Spontaneous Bacterial Peritonitis as a Precipitating Factor of Hepatic Encephalopathy and Its Outcomes During Hospital Admission
DOI:
https://doi.org/10.70749/ijbr.v3i3.654Keywords:
Hepatic Encephalopathy, Spontaneous Bacterial Peritonitis, OutcomeAbstract
Introduction: Hepatic encephalopathy (HE) is a well-recognized clinical complication of liver cirrhosis and the presence and prompt identification of well-defined precipitating factors are extremely important in the diagnosis and treatment of this fatal condition. HE develops in 50% to 70% of patients with cirrhosis, and its occurrence is a poor prognostic indicator. Objectives: To determine the outcome (in terms of complete reversal of HE) of hepatic encephalopathy patients with Spontaneous bacterial peritonitis (SBP). Materials & Methods: 126 patients of hepatic encephalopathy and ascites with spontaneous bacterial peritonitis of age 20-60 years of either gender were enrolled. Patients with fulminant hepatic failure, non-cirrhotic portal hypertension, uremic, anoxic, cerebral and metabolic encephalopathy were excluded. All patients underwent standard management during their hospital stay. All the patients were assessed with these criteria and on daily basis for noting an improvement/deterioration in HE grades. Improvement of HE was defined as complete reversal of clinical symptoms on the basis of the West Haven criteria Patients with HE of ≥ grade 1 on discharge was considered as no improvement.
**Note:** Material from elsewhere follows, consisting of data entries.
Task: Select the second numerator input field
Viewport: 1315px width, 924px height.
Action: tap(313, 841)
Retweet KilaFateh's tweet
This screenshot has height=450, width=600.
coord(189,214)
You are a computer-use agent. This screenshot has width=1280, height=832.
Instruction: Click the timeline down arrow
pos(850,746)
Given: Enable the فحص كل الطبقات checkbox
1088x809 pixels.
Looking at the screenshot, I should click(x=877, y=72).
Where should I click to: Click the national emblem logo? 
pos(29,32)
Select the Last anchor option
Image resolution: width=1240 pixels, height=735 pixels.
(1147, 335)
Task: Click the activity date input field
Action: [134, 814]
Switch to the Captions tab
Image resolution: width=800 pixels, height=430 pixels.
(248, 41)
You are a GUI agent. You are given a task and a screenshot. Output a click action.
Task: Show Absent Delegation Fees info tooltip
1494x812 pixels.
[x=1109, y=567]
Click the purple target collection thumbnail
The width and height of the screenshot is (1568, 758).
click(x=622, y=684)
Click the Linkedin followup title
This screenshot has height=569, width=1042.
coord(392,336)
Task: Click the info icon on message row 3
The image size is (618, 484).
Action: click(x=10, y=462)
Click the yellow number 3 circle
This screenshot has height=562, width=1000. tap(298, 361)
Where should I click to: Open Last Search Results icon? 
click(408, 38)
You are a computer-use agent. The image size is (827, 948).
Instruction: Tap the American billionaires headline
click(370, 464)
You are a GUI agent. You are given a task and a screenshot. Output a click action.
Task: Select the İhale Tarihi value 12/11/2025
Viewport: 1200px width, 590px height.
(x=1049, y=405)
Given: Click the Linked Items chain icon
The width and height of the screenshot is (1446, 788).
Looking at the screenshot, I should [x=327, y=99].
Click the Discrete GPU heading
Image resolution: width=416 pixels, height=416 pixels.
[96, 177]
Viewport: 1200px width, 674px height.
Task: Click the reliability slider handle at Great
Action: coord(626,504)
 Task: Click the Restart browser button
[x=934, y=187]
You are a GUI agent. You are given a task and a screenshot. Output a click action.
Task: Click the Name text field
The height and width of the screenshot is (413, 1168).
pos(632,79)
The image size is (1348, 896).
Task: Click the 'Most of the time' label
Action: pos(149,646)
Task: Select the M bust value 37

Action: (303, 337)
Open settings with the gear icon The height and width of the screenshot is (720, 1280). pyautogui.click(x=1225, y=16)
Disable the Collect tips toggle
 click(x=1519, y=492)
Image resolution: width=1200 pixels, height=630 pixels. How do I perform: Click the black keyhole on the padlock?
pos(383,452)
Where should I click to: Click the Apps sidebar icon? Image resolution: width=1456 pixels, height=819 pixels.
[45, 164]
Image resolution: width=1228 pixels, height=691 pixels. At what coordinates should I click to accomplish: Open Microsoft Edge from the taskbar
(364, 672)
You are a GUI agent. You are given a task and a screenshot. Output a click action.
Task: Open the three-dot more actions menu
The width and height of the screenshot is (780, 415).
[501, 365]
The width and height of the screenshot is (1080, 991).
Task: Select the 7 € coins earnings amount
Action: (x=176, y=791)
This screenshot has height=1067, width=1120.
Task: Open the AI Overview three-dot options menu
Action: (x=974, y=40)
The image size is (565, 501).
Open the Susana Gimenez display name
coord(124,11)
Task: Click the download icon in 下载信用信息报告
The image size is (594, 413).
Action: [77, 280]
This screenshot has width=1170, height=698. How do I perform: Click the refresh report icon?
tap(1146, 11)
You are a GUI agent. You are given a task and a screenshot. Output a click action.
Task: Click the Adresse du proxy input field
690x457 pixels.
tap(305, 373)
Results: The study's age range was 20 to 60 years old, with a mean age of 42.15 ± 9.87 years. Majority of patients i.e. 62.70%, were between 41-60 years of age. Of these 126 patients, 65 (51.59%) were males and 61 (58.41%) were females with male to female ratio of 1.1:1. Mean duration of cirrhosis was 3.51 ± 1.16 years. Improved outcome (in terms of complete reversal of HE) of hepatic encephalopathy patients with Spontaneous bacterial peritonitis (SBP) was found in 111 (88.10%) patients. Conclusion: According to the study's findings, successful clinical outcomes can result from the early detection of hepatic encephalopathy's precipitant variables and subsequent care.